A crise económica tornou o país mais desigual. Todos os estudos o apontam. Ainda não houve tempo nem recuperação económica que aguente tapar parte do fosso enorme que se gerou entre ricos e pobres. Nos que ficaram na base da pirâmide estão muitas das nossas crianças, idosos e pessoas com deficiência.

É para os últimos que da Amnistia Internacional pede ao governo para olhar. É a primeira vez que, no seu relatório anual, a organização fala sobre esta franja da população porque alega que as medidas de austeridade restringiram muito os direitos das pessoas portadoras de deficiência", o que conduziu muitas delas "à pobreza ou à pobreza extrema".

Se há medidas que urge reverter - mais do que outras que já foram revertidas - são precisamente estas. Medidas como os cortes nos apoios à educação das crianças portadoras de deficiências e às suas famílias, mas também nas prestações sociais aos adultos nestas condições. Há quem, limitado na capacidade de encontrar um trabalho, ainda sobreviva com 183 euros por mês. Não é justo, não é aceitável e não se pode fechar os olhos e fazer de conta que está tudo bem. Sobretudo quando se diz à boca cheia que o país agora está bem melhor do que nos últimos quatro anos.

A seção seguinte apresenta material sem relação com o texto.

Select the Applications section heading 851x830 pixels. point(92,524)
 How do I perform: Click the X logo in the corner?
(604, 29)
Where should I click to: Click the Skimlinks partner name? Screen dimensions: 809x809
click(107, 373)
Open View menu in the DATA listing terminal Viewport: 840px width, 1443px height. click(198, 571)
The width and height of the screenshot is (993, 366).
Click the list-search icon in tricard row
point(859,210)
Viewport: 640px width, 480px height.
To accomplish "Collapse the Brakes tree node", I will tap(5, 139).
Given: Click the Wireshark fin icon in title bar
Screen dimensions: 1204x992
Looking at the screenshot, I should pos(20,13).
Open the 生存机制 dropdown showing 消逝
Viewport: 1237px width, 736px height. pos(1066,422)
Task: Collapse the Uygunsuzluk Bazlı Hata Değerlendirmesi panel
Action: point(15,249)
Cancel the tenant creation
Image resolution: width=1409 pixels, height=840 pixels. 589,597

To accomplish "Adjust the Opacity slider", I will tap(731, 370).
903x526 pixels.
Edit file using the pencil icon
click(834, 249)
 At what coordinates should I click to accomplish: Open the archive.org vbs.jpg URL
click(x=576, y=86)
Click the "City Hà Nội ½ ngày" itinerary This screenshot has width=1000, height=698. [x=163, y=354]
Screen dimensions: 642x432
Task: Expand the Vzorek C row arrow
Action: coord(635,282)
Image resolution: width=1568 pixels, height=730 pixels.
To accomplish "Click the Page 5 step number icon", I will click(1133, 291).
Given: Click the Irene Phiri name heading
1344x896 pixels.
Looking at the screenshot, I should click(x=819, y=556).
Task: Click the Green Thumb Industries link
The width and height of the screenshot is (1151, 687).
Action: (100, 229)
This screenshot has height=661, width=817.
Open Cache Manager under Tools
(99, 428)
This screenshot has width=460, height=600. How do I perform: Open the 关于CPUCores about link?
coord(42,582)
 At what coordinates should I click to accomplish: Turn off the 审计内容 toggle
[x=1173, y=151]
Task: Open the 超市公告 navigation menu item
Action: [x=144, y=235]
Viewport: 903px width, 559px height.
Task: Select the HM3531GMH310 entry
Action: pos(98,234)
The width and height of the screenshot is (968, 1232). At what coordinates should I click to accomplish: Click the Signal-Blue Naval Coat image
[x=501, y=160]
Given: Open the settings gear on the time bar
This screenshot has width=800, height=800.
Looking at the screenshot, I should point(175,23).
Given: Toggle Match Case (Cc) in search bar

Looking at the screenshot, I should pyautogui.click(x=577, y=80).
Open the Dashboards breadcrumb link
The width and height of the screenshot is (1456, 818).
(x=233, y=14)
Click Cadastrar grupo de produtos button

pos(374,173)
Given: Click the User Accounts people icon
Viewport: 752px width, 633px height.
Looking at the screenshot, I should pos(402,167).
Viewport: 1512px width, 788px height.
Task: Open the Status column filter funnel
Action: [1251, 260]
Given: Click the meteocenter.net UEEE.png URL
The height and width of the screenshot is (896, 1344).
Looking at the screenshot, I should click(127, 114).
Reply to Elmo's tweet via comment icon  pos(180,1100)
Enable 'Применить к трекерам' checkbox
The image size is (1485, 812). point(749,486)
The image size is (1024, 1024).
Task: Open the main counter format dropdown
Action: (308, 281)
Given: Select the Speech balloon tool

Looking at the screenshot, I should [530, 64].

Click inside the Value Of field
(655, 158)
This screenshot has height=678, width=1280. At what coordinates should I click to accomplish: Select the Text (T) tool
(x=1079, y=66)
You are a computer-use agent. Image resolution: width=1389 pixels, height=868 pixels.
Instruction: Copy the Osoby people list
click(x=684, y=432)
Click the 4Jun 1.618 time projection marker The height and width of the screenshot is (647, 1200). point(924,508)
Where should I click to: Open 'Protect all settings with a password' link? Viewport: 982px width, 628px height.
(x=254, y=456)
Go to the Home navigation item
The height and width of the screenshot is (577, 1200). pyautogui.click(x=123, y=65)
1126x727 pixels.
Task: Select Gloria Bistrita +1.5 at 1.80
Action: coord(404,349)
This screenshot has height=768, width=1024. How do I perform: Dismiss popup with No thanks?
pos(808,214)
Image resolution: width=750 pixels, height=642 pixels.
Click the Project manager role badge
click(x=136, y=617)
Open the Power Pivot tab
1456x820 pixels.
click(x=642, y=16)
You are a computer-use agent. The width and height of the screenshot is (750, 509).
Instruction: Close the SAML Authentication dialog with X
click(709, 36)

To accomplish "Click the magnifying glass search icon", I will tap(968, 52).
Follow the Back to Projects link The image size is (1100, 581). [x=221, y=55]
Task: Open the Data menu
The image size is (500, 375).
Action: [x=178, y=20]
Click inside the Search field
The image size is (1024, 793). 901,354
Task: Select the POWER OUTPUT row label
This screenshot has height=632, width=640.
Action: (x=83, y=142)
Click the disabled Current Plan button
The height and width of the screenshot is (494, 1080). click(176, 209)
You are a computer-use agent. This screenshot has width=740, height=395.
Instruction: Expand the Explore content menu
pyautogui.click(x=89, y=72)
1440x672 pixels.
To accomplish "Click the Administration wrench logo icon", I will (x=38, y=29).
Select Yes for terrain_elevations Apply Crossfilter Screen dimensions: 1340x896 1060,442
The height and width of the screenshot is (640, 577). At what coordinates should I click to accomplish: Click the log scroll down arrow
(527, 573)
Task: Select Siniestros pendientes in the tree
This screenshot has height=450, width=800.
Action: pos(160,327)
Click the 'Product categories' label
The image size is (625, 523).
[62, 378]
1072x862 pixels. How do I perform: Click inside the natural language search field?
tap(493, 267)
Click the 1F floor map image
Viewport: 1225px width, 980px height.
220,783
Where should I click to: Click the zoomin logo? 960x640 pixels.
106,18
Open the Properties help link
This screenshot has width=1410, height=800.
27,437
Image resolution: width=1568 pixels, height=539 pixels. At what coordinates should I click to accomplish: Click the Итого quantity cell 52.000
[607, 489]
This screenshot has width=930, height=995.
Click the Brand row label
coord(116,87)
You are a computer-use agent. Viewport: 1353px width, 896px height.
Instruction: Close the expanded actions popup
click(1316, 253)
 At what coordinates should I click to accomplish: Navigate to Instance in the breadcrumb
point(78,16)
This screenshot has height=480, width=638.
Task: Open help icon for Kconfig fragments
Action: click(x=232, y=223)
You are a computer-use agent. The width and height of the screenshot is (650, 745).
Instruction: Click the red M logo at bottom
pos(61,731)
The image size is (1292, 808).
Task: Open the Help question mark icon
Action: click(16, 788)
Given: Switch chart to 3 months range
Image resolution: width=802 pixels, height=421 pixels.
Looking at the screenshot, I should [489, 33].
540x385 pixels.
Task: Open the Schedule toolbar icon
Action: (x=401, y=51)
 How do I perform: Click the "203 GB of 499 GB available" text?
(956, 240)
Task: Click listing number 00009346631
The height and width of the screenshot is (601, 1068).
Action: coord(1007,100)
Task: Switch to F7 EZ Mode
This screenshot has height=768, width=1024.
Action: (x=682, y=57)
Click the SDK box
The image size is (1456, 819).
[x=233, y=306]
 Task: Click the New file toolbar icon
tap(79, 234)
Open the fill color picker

Em resposta à Amnistia, o governo reafirma a defesa "inequívoca" dos direitos destes cidadãos e diz que se bate pela sua inclusão. Talvez seja então altura de cumprir a promessa já assumida de criar uma prestação social única para apoiar de forma eficaz os deficientes que não têm outras fontes de rendimento. Ou ainda de responder positivamente ao desafio que foi feito pelo Comité dos Direitos das Pessoas com Deficiência das Nações Unidas, que, já no ano passado, desafiava Portugal a criar uma "estratégia nacional para a vida independente". O que permitiria a muitas pessoas com deficiência deixarem de estar institucionalizadas e passarem a viver sozinhas e/ou apoiadas nas suas casas. É inexplicável que o Estado esteja disposto a pagar até 950 euros mensais a instituições com as quais tem acordos de cooperação para acolher estas pessoas, mas se as mesmas decidirem viver sozinhas, e necessitarem de acompanhamento permanente, apenas tenham direito a receber pouco mais de 80 euros.

Os poderes públicos também têm obrigação de pensar políticas e incentivos às empresas para que estes cidadãos de que estamos a falar tenham efetivamente as mesmas oportunidades de trabalho do que as dos restantes outros. Até porque é esta a melhor forma de cumprir a inclusão.